§ **WORK ITEM**: Set down exactly the lines from the one containing "The image size is (895, 460)." through the last line of the data below, and no others.

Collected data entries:
● ● ● ●
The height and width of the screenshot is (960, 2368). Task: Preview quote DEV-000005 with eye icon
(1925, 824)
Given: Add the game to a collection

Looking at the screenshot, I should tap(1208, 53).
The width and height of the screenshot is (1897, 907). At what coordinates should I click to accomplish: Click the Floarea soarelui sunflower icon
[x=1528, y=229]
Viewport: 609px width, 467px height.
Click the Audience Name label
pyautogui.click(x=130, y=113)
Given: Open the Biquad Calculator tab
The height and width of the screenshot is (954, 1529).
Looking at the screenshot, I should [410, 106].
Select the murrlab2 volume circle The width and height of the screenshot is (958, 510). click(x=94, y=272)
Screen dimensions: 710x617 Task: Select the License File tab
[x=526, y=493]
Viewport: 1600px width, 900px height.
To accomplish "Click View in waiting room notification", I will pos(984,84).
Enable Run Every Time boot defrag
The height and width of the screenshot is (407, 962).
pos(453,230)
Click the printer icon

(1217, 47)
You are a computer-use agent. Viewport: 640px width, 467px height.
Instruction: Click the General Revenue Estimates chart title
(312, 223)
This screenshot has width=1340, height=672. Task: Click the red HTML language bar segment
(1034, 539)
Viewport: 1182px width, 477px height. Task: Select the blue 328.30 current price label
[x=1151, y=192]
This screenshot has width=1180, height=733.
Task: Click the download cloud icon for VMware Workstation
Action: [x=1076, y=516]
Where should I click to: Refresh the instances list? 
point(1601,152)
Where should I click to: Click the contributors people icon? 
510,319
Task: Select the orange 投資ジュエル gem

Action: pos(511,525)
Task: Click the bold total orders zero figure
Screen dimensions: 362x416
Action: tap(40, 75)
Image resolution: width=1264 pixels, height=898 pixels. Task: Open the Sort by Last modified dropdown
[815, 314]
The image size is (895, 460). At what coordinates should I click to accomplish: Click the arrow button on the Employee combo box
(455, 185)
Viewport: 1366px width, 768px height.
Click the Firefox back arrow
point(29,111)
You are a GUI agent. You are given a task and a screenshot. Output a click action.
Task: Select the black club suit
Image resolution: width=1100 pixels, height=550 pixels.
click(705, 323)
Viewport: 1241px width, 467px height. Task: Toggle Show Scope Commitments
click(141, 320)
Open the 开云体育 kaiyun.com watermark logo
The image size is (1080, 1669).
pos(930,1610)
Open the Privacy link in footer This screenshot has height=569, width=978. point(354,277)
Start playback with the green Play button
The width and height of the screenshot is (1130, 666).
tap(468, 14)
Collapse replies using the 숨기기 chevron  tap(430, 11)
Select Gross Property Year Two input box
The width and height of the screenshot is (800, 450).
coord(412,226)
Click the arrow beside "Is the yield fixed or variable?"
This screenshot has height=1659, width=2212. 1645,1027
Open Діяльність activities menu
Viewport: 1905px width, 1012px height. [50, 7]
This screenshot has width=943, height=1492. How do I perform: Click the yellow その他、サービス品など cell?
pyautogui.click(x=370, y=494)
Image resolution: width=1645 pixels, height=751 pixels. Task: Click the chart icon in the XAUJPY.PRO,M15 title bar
● ● ● ●
§ **TASK RESPONSE**:
The image size is (895, 460). At what coordinates should I click to accomplish: Click the arrow button on the Employee combo box
(455, 185)
Viewport: 1366px width, 768px height.
Click the Firefox back arrow
point(29,111)
You are a GUI agent. You are given a task and a screenshot. Output a click action.
Task: Select the black club suit
Image resolution: width=1100 pixels, height=550 pixels.
click(705, 323)
Viewport: 1241px width, 467px height. Task: Toggle Show Scope Commitments
click(141, 320)
Open the 开云体育 kaiyun.com watermark logo
The image size is (1080, 1669).
pos(930,1610)
Open the Privacy link in footer This screenshot has height=569, width=978. point(354,277)
Start playback with the green Play button
The width and height of the screenshot is (1130, 666).
tap(468, 14)
Collapse replies using the 숨기기 chevron  tap(430, 11)
Select Gross Property Year Two input box
The width and height of the screenshot is (800, 450).
coord(412,226)
Click the arrow beside "Is the yield fixed or variable?"
This screenshot has height=1659, width=2212. 1645,1027
Open Діяльність activities menu
Viewport: 1905px width, 1012px height. [50, 7]
This screenshot has width=943, height=1492. How do I perform: Click the yellow その他、サービス品など cell?
pyautogui.click(x=370, y=494)
Image resolution: width=1645 pixels, height=751 pixels. Task: Click the chart icon in the XAUJPY.PRO,M15 title bar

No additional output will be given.